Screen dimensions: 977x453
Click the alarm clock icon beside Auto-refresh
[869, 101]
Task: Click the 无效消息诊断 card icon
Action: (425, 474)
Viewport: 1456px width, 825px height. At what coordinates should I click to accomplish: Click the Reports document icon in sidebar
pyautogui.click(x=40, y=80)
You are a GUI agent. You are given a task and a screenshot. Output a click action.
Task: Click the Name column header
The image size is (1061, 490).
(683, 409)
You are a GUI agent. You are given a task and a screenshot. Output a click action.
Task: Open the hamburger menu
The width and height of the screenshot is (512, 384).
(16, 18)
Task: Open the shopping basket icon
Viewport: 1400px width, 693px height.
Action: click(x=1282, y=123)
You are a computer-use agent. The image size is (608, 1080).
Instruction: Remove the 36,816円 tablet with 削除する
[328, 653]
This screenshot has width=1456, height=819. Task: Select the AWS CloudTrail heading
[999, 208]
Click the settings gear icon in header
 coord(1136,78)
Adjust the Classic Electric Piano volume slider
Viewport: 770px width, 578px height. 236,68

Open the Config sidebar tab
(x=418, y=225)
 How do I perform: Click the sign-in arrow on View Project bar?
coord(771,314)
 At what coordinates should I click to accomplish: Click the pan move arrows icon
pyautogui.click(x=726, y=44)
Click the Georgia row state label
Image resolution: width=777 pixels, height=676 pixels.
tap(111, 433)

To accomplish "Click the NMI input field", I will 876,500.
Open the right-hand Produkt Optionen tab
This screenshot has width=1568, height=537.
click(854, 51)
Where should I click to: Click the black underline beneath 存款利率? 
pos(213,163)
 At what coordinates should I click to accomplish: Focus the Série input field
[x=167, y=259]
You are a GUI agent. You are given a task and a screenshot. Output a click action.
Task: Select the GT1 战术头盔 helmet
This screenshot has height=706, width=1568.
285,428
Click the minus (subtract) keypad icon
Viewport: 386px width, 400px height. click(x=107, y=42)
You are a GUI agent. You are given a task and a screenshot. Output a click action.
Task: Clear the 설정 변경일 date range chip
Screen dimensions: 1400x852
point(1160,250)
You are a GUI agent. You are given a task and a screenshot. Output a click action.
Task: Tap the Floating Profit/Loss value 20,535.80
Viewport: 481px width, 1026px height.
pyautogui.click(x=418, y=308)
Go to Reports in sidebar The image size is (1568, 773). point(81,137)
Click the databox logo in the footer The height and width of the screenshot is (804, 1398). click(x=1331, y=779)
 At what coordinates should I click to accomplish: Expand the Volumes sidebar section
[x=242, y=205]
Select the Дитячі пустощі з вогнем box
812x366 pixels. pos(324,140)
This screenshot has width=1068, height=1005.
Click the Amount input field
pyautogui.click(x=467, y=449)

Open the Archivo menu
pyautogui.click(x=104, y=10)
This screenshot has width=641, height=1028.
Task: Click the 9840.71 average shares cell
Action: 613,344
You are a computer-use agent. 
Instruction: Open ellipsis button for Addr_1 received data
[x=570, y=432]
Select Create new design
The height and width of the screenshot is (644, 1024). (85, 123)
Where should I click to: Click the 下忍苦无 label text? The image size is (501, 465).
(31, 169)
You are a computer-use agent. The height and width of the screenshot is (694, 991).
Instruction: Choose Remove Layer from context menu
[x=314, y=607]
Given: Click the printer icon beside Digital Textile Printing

What is being asked. The data, all of it, should be transcribed exactly.

Expected answer.
Screen dimensions: 977x453
Click the alarm clock icon beside Auto-refresh
[869, 101]
Task: Click the 无效消息诊断 card icon
Action: (425, 474)
Viewport: 1456px width, 825px height. At what coordinates should I click to accomplish: Click the Reports document icon in sidebar
pyautogui.click(x=40, y=80)
You are a GUI agent. You are given a task and a screenshot. Output a click action.
Task: Click the Name column header
The image size is (1061, 490).
(683, 409)
You are a GUI agent. You are given a task and a screenshot. Output a click action.
Task: Open the hamburger menu
The width and height of the screenshot is (512, 384).
(16, 18)
Task: Open the shopping basket icon
Viewport: 1400px width, 693px height.
Action: click(x=1282, y=123)
You are a computer-use agent. The image size is (608, 1080).
Instruction: Remove the 36,816円 tablet with 削除する
[328, 653]
This screenshot has width=1456, height=819. Task: Select the AWS CloudTrail heading
[999, 208]
Click the settings gear icon in header
 coord(1136,78)
Adjust the Classic Electric Piano volume slider
Viewport: 770px width, 578px height. 236,68

Open the Config sidebar tab
(x=418, y=225)
 How do I perform: Click the sign-in arrow on View Project bar?
coord(771,314)
 At what coordinates should I click to accomplish: Click the pan move arrows icon
pyautogui.click(x=726, y=44)
Click the Georgia row state label
Image resolution: width=777 pixels, height=676 pixels.
tap(111, 433)

To accomplish "Click the NMI input field", I will 876,500.
Open the right-hand Produkt Optionen tab
This screenshot has width=1568, height=537.
click(854, 51)
Where should I click to: Click the black underline beneath 存款利率? 
pos(213,163)
 At what coordinates should I click to accomplish: Focus the Série input field
[x=167, y=259]
You are a GUI agent. You are given a task and a screenshot. Output a click action.
Task: Select the GT1 战术头盔 helmet
This screenshot has height=706, width=1568.
285,428
Click the minus (subtract) keypad icon
Viewport: 386px width, 400px height. click(x=107, y=42)
You are a GUI agent. You are given a task and a screenshot. Output a click action.
Task: Clear the 설정 변경일 date range chip
Screen dimensions: 1400x852
point(1160,250)
You are a GUI agent. You are given a task and a screenshot. Output a click action.
Task: Tap the Floating Profit/Loss value 20,535.80
Viewport: 481px width, 1026px height.
pyautogui.click(x=418, y=308)
Go to Reports in sidebar The image size is (1568, 773). point(81,137)
Click the databox logo in the footer The height and width of the screenshot is (804, 1398). click(x=1331, y=779)
 At what coordinates should I click to accomplish: Expand the Volumes sidebar section
[x=242, y=205]
Select the Дитячі пустощі з вогнем box
812x366 pixels. pos(324,140)
This screenshot has width=1068, height=1005.
Click the Amount input field
pyautogui.click(x=467, y=449)

Open the Archivo menu
pyautogui.click(x=104, y=10)
This screenshot has width=641, height=1028.
Task: Click the 9840.71 average shares cell
Action: 613,344
You are a computer-use agent. 
Instruction: Open ellipsis button for Addr_1 received data
[x=570, y=432]
Select Create new design
The height and width of the screenshot is (644, 1024). (85, 123)
Where should I click to: Click the 下忍苦无 label text? The image size is (501, 465).
(31, 169)
You are a computer-use agent. The height and width of the screenshot is (694, 991).
Instruction: Choose Remove Layer from context menu
[x=314, y=607]
Given: Click the printer icon beside Digital Textile Printing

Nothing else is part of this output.